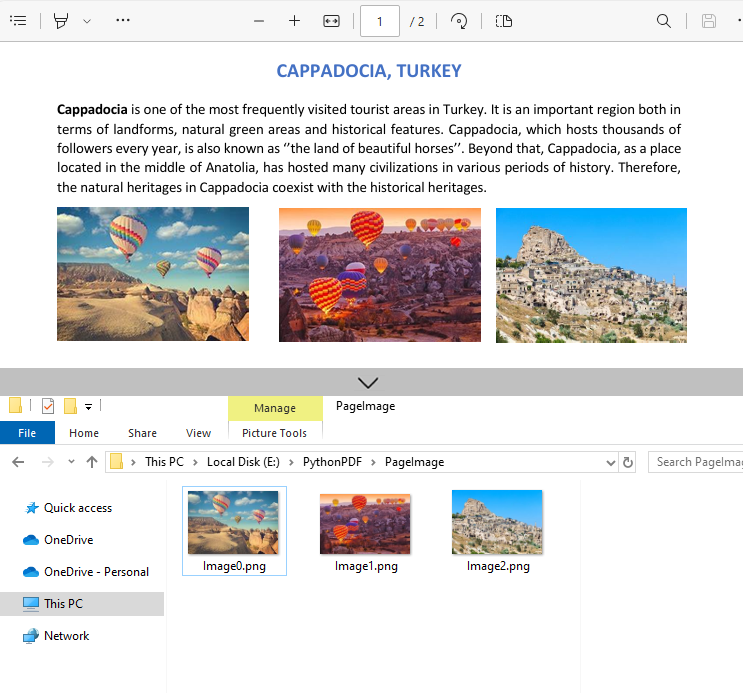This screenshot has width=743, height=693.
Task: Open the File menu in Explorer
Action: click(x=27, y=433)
--------
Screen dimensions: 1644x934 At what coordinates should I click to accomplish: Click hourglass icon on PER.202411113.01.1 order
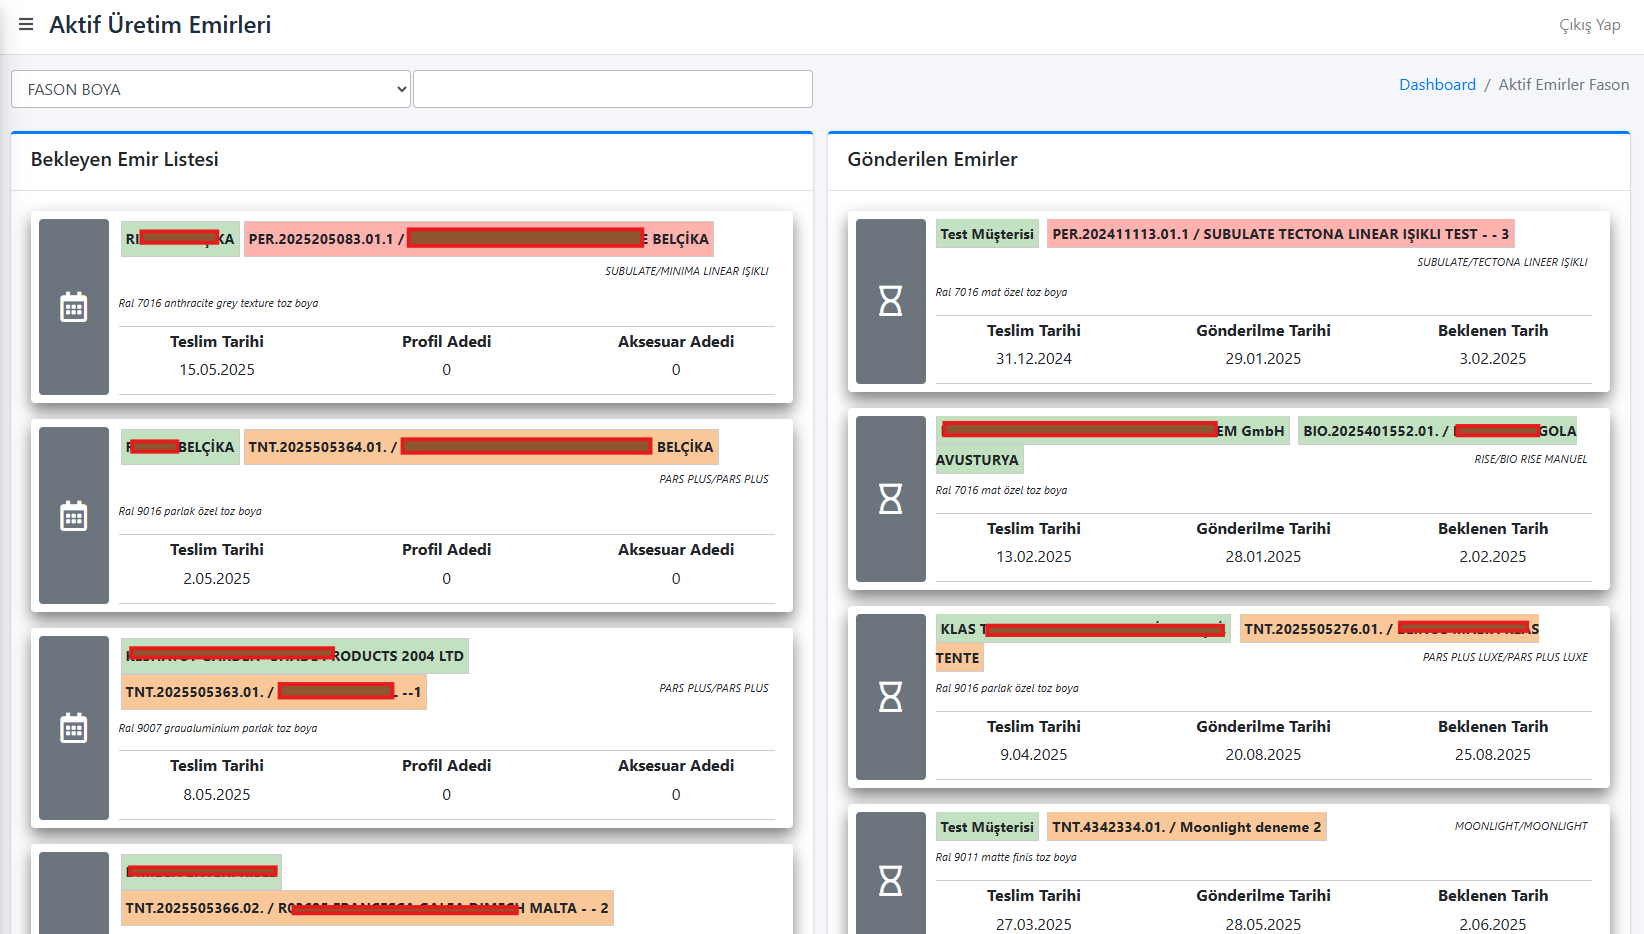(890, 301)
--------
SET TASK: Rewrite everything in the material from the line with "This screenshot has width=743, height=693." down to the line with "Action: click(x=27, y=433)", swapping "Explorer" for "File Manager" and leaving the rest unchanged. Omit the pictures from your answer.

THE RESPONSE:
This screenshot has width=743, height=693.
Task: Open the File menu in File Manager
Action: click(x=27, y=433)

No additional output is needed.